A new variant of the Chimera ransomware Trojan has been spotted “in the wild” by the anti-botnet advisory centre, Botfrei.
The “blackmail Trojan” has been found targetting specific employees in German companies by the Cologne, Germany-based organisation, propagated via phishing emails promising new jobs.
The emails contain a link to a document supposedly stored on Dropbox, but which instead loads the Trojan onto the target’s PC.
“If the link is clicked, an encryption Trojan is actually loaded onto the computer that instantly begins to encrypt local data, as well as data on network drives (with the file extension .crypt),” warns Botfrei.

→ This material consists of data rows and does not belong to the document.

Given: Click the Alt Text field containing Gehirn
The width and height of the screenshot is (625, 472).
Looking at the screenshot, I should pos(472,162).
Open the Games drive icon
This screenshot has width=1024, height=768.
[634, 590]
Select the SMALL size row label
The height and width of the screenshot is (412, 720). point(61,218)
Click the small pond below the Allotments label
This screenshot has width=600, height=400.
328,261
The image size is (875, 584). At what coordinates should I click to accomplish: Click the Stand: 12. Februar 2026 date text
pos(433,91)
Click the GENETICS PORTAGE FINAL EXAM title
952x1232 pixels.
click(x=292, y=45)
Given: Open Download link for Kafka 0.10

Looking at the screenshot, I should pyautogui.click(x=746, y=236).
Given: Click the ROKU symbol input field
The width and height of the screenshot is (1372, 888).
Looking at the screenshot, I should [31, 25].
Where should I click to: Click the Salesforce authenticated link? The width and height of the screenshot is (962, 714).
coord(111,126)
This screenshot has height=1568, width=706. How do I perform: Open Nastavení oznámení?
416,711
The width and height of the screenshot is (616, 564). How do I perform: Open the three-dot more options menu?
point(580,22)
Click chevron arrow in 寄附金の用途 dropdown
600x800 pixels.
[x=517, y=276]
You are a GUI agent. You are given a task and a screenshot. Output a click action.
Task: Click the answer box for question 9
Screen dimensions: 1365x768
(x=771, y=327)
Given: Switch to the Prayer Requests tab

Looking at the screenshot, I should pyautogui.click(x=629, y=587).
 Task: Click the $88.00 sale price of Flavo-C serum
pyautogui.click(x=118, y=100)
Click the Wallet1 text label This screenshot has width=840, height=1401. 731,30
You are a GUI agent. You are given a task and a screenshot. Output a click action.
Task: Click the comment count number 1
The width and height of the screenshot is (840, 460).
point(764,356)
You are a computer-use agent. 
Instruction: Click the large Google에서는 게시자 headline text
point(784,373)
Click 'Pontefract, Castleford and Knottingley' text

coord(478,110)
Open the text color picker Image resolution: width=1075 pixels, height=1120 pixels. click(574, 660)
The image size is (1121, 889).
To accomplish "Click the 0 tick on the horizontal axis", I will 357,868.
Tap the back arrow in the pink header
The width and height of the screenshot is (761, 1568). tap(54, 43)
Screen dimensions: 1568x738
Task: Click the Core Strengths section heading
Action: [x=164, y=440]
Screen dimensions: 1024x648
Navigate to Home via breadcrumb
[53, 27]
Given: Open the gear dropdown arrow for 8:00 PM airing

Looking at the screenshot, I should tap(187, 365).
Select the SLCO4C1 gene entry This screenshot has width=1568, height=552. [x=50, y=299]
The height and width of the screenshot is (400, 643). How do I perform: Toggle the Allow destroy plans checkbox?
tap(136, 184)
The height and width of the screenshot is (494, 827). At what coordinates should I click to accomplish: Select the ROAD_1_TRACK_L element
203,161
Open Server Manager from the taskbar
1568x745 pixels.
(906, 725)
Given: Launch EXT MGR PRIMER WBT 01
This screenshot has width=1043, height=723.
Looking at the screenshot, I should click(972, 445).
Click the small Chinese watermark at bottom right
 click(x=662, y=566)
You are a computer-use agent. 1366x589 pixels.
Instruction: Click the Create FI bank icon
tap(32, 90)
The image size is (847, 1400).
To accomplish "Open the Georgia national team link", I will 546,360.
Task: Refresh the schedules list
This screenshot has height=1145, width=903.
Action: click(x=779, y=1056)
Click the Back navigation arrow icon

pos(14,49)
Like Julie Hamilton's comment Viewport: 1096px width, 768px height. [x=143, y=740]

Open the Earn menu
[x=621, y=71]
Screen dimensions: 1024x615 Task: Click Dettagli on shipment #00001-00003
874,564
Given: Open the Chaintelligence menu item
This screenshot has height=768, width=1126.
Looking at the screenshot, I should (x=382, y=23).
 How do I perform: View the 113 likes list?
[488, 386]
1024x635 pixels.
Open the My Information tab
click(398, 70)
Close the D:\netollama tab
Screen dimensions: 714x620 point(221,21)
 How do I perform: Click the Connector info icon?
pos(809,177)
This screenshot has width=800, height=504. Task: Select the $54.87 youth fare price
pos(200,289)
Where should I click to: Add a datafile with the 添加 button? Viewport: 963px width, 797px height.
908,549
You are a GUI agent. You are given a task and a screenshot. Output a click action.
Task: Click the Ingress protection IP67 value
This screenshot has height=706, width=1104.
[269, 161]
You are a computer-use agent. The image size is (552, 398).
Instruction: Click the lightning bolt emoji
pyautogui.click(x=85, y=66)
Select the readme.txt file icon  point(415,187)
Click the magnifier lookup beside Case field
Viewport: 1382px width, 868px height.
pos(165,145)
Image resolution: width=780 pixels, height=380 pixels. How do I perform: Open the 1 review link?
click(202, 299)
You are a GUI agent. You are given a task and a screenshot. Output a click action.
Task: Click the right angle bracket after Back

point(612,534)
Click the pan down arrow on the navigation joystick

It continues: “After rebooting and logging-in to the computer, [the user finds] that is also locked and an extortion message fills the desktop. About €630 – 2.45 bitcoins – are required to release the data by the criminals. Should the requirement not be complied with, the user is threatened with the publication of the photos and personal information on the internet.”
Botfrei added that there is no evidence of personal data having been published online as a result of the ransomware demand not being met – yet.
Security analyst Bob Covello, writing on the website of security services company Tripwire, described it as a “scary development” but added: “I am willing to make a bold prediction that it is a scare tactic with no teeth.”
He continued: “Take a moment to examine the amount of data stored on your computer. If you are like most folks, you are probably storing gigabytes of data. Documents are small, but all of those photos, videos, music files and all of the other targets of modern ransomware add up to an enormous amount of data.
“One particular strain of ransomware is known to have successfully targeted more than half-a-million machines… If the data of those half-a-million machines was exfiltrated to an external entity, not only would the storage amount to a massive collection, but the trail to the storage location would be easy for the authorities to trace.
Furthermore, combing through someone’s files, whether remotely or uploaded to somewhere on the internet, in a bid to find some embarrassing photos will likely be too much work for the average cyber crook. “Ransomware is designed for a quick payday for the criminals with little interaction with the victim,” added Covello.
“Most people who pay the ransom do so only because they are in the unfortunate position of not having a good backup. Not only is there no added incentive through the threat of information disclosure but the storage of such vast amounts of victim data would beat a neat path to the criminal’s door,” he concluded.